> [WHAT YOU HAVE TO DO] Retype, word for word, every line from the one holding "The image size" through the one holding "Instruction: Get MetaTrader" in the entries below, both included, and only those lines.

> [GIVEN RECORDS]
----
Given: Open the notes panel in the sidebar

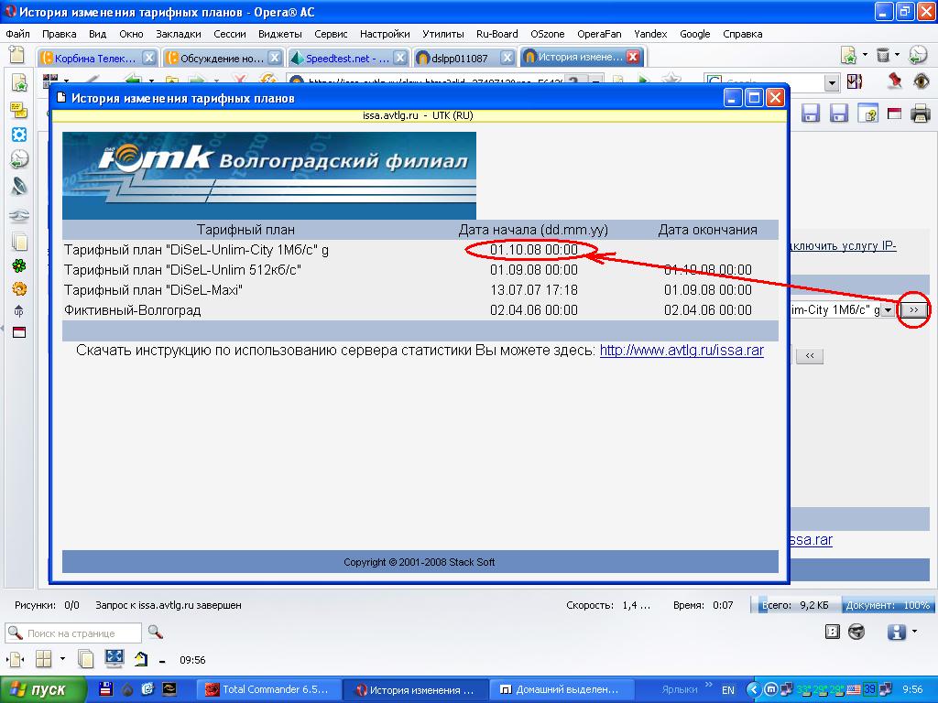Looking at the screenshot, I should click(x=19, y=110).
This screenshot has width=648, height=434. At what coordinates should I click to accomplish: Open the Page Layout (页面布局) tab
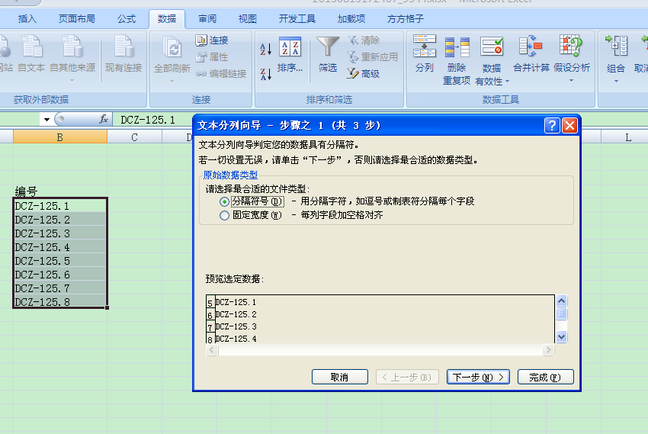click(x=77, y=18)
----
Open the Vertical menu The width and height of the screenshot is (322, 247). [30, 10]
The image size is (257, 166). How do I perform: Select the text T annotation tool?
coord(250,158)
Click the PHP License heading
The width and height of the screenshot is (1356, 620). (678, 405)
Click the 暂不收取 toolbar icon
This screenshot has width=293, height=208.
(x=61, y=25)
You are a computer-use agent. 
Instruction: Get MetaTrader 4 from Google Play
----
> [THE ANSWER]
The image size is (257, 166). How do I perform: Select the text T annotation tool?
coord(250,158)
Click the PHP License heading
The width and height of the screenshot is (1356, 620). (678, 405)
Click the 暂不收取 toolbar icon
This screenshot has width=293, height=208.
(x=61, y=25)
You are a computer-use agent. 
Instruction: Get MetaTrader 4 from Google Play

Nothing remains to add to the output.